**Work instruction**
In the data below, find the line with "This screenshot has height=477, width=223." and output it along with every later line, exactly, but not the pictures.

Segment Open

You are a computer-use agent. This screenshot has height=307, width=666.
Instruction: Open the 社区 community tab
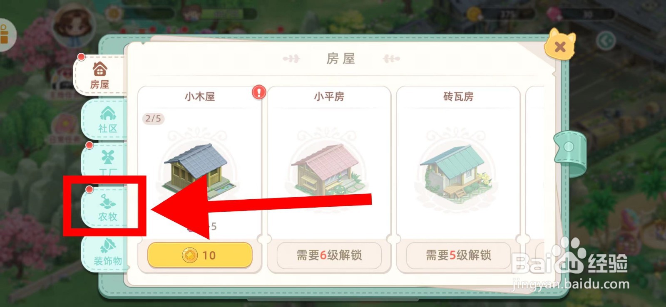point(107,119)
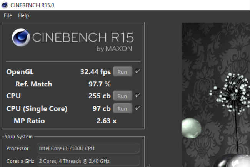This screenshot has height=167, width=250.
Task: Run the CPU benchmark
Action: [122, 96]
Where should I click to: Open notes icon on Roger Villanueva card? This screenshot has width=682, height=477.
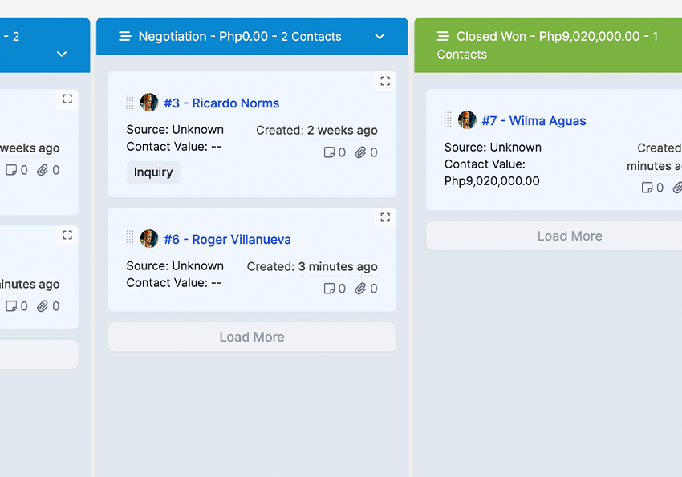(329, 289)
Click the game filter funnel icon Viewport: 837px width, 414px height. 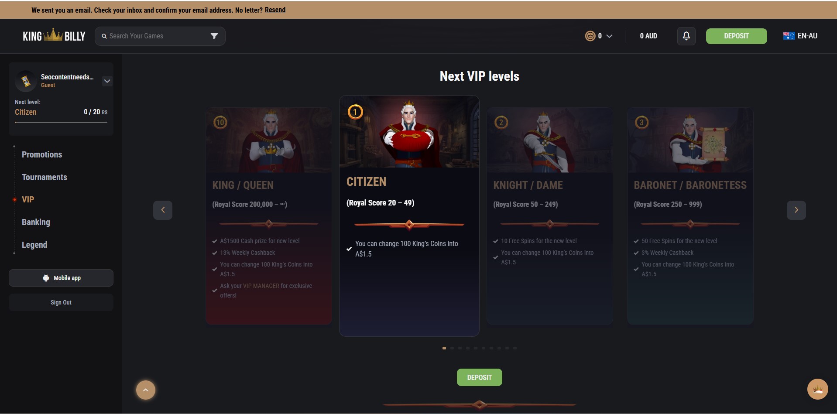(214, 36)
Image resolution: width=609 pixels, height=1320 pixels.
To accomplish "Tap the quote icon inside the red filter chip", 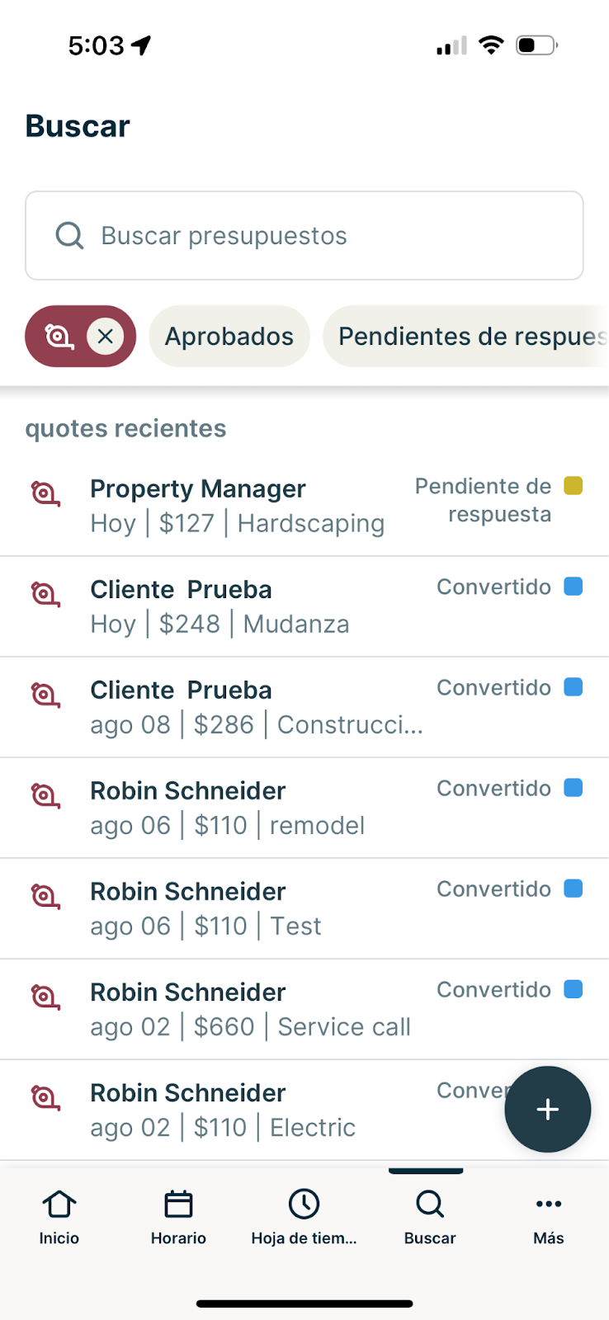I will coord(59,337).
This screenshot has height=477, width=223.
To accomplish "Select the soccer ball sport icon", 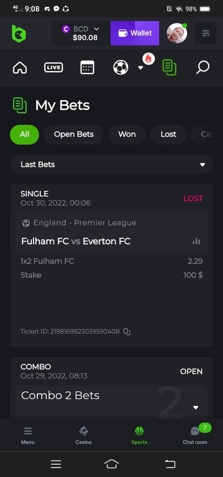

Segment Closed

**Answer to this problem**
This screenshot has height=477, width=223.
To accomplish "Select the soccer ball sport icon", 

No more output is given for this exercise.